• _分析対象の文章_
◇ ◇ ◇ ◇ ◇ ◇ ◇
なぜP.A.WORKSのオリジナルアニメは心に響くのか? 代表・堀川憲司が明かす制作の心得【インタビュー】 2ページ目 | アニメ!アニメ!

なぜP.A.WORKSのオリジナルアニメは心に響くのか? 代表・堀川憲司が明かす制作の心得【インタビュー】

アニメサイト連合企画「世界が注目するアニメ制作スタジオが切り開く未来」の第6弾は、P.A.WORKSの代表である堀川憲司氏にインタビュー。アニメ制作の心得やアニメーター育成事業、地域活性化などの取り組みについてうかがった。

インタビュー スタッフ
注目記事
なぜP.A.WORKSのオリジナルアニメは心に響くのか? 代表・堀川憲司が明かす制作の心得【インタビュー】
なぜP.A.WORKSのオリジナルアニメは心に響くのか? 代表・堀川憲司が明かす制作の心得【インタビュー】 全 15 枚 拡大写真

作品を導く「問い」



――P.A.WORKSはオリジナル作品を多く手がけ、どれも成功させている稀有な会社だと思います。成功の要因はどこにあるのでしょうか?

堀川
わからないですね。今までだとオリジナルの企画だった時に、こういうものを作りたいという話をするんですが、それはストーリーというよりもテーマなんですね。
こういうテーマであって欲しいという話を監督とシリーズ構成の方とはしていました。

テーマといっても、一番大切なのは愛なんだよとか、友情なんだよとか、そういう作品の作り方ではないんですね。
そういうものよりも、現代社会や日常の中で感じていること、それについて深く考えてみたいなという好奇心がまずあってですね。で、その答えはなんだろうというのが始まりなんですね。

――問いの方が先ですね。

堀川
そうです。僕らはこの問いの答えを求めて作品を作っていこうと。だから、うまくいかない場合は最終回までに答えが出ない怖さはあるけれども、興味のあることを問い続けながら、作品を作るということは非常に面白いなと思っています。
◇ ◇ ◇ ◇ ◇ ◇ ◇
• _以下のデータ_
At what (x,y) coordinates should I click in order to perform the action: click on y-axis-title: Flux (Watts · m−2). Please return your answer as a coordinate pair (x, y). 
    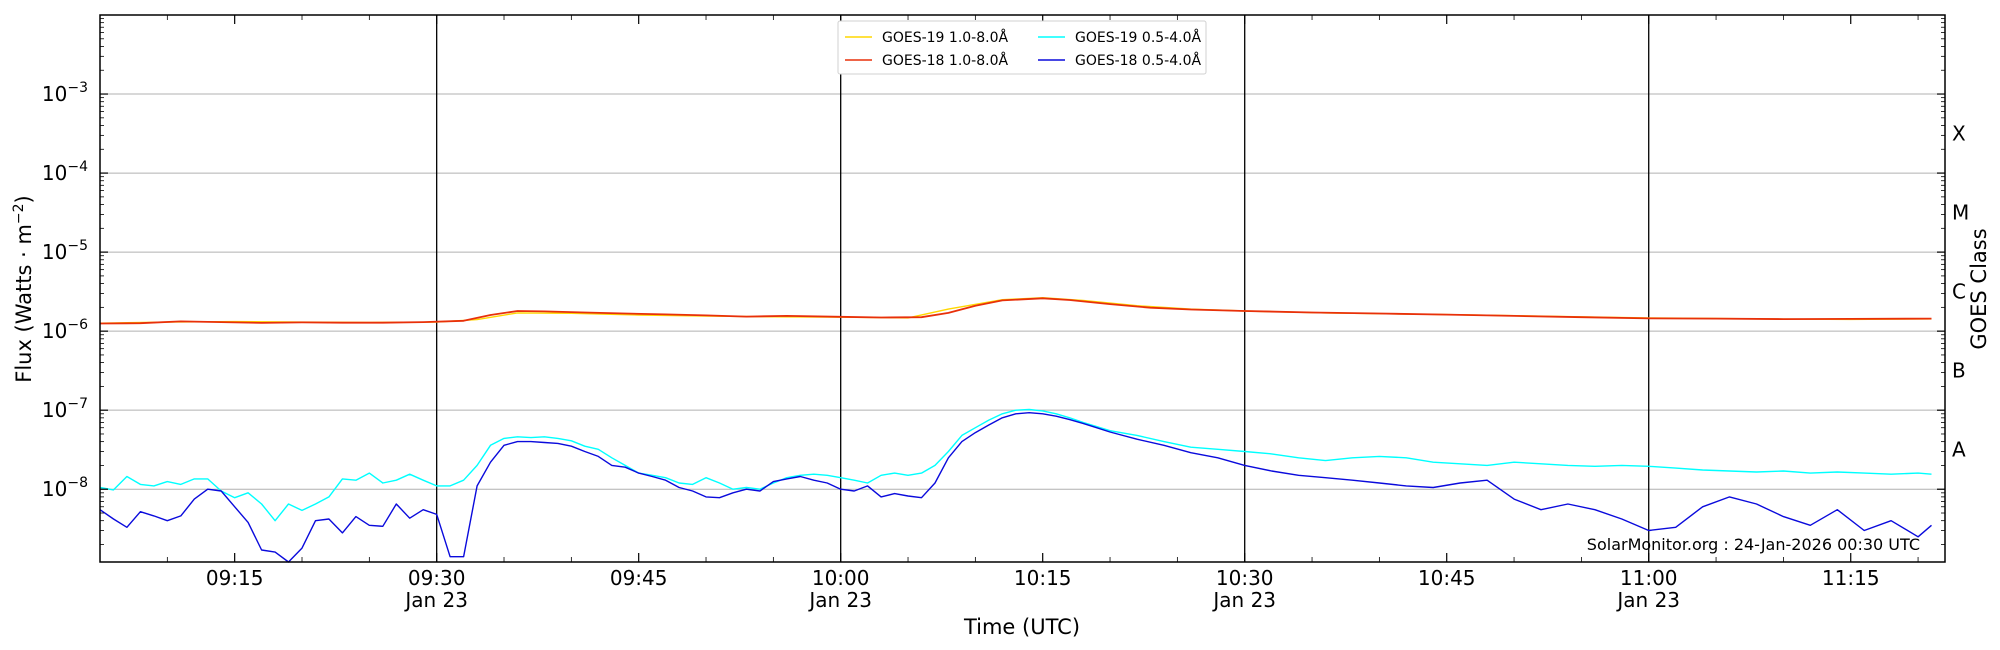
◇ ◇ ◇ ◇ ◇ ◇ ◇
• _取り組む課題 1_
P.A.WORKSのインタビュー記事のうち、「インタビュー スタッフ」から「因はどこにあるのでしょうか?」までの部分を、「成功」を「ヒット」に置き換えて書き直してください。
• _取り組む課題 2_
P.A.WORKSのインタビュー記事を、最後の文の後に続けて書き進めてください。

• _あなたの回答 1_
インタビュー スタッフ
注目記事
なぜP.A.WORKSのオリジナルアニメは心に響くのか? 代表・堀川憲司が明かす制作の心得【インタビュー】
なぜP.A.WORKSのオリジナルアニメは心に響くのか? 代表・堀川憲司が明かす制作の心得【インタビュー】 全 15 枚 拡大写真

作品を導く「問い」



――P.A.WORKSはオリジナル作品を多く手がけ、どれもヒットさせている稀有な会社だと思います。ヒットの要因はどこにあるのでしょうか?

• _あなたの回答 2_
その問いがあると、じゃあキャラクターがどういう方向に何を考えて動くかとか、どういう事件があったほうがいいだろうだとか、そういうものも考えやすくなるというか。
全体としてはこっちの方向でその問いに対する答えを導く方向に流れができていきます。

作品の企画は、今年に入ってから若いプロデューサーにも任せている部分があるんですが、オリジナルを作るときには、「これは君たちが何を問う物語なのか」ということは頭に入れておいてくれという話をしています。

どうしてもオリジナル作品を企画から立ち上げて3年ぐらいかかるんですよ。で、3年間ずっと考えながらものを作るときに、一過性のもので終わるというのは見る側はいいんですけど、作る側はそれだと物足りないというか、自分の情熱や時間を3年間かけた分の手応えのある何かが返ってきてほしいというものもありますね。

何のためにアニメを作るのか



――きっかけとなった具体的な作品があるんでしょうか?

堀川
最初は『花咲くいろは』だったんです。若い子たちが仕事を始めた時はどんなことで悩んで、それをどう乗り越えてきたかとか、そういうのを記録しておきたいという気持ちで。
僕らもここで若手を育ててきたので、クリエイターが同じようなテーマでぶつかったり、色んなことにつまずいたり、悩んだりということがあったんですね。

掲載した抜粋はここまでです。